Unlike pharmaceutical companies, supplement companies don’t have to demonstrate the safety and efficacy of their products prior to release. Instead, the FDA simply expects supplement companies to comply with FDA regulations of their own volition (and/or out of fear of the penalties which can result from failing to achieve such compliance), and steps in primarily when they have reason to suspect a violation has already occurred. To their credit, the FDA does do some enforcement in the form of facility inspections and similar checks, but, based upon the number of publicly-documented violations which have occurred in the case of supplements already commercially available, the agency appears to lack the resources necessary to reliably catch violations preemptively. The overall result is that non-compliant supplements aren’t consistently caught on the front-end through the extremely extensive four-phase testing process required for pharmaceuticals (which, at least theoretically, ensures dangerous or otherwise non-compliant drugs are never used by the end consumer), or even through a less rigorous but fundamentally comparable and effective testing process designed specifically for the supplement industry. Instead, non-compliant supplements are usually identified, and the relevant companies penalized, after the products are released and used by consumers. This, unfortunately, leaves the door open for the uninformed consumer to be harmed by a supplement they trust to be safe (after all, it’s very intuitive that for something to be commercially available, someone has to have proven its safety), but which is actually patently non-compliant and dangerous.

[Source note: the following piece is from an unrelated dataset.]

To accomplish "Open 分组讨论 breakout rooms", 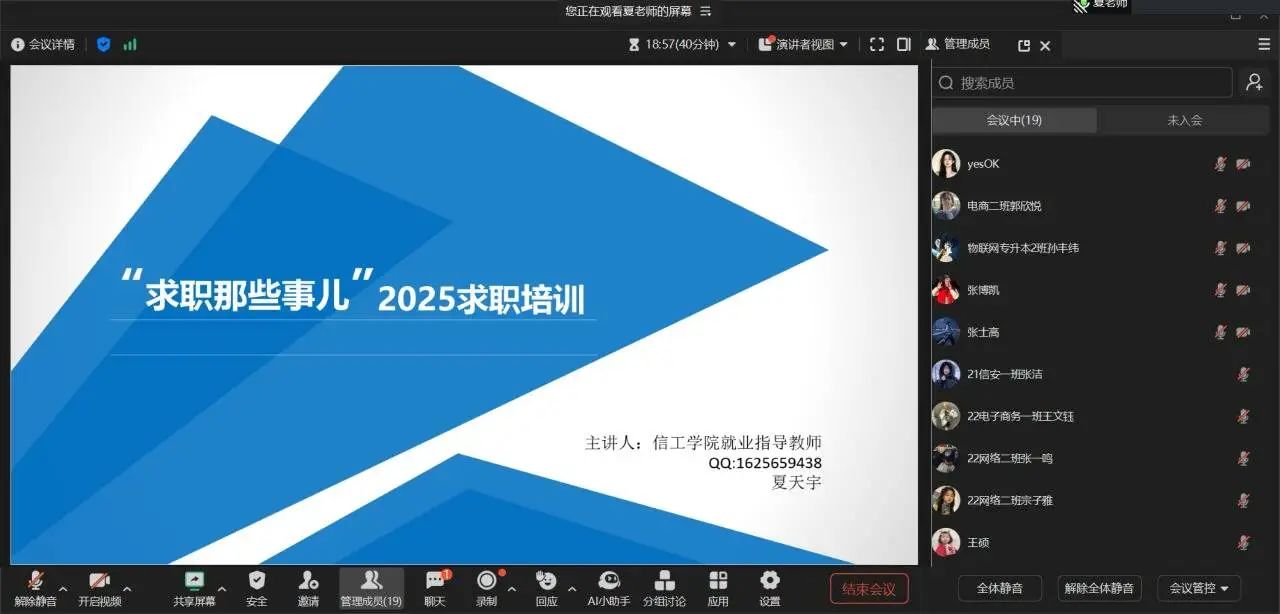I will (x=664, y=582).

Thus, while one should certainly do their due diligence prior to taking prescription drugs (indeed, practically all medications have adverse effects, some so significant the use of the relevant medication has to be discontinued by the patient – this is very common in the case of antidepressant medications, for example), it’s advisable to be doubly careful when taking a non-prescription supplement. After all, while you can at least reasonably assume that a Tylenol tablet is indeed a tablet of only acetaminophen and innocuous inactive ingredients, and thus you’re able to make an informed decision on the basis of the known risks associated with the use of that drug and that drug alone, the wide range of ingredient content violations which have occurred in the supplement industry call into question even the most basic of label claims. Therefore, while I don’t mean to suggest or encourage an attitude of fear toward dietary supplements, I do encourage you to seek out evidence of sufficient quality control on the part of your preferred supplement companies, with consistent third-party (independent) lab testing of each patch of the finished product being ideal.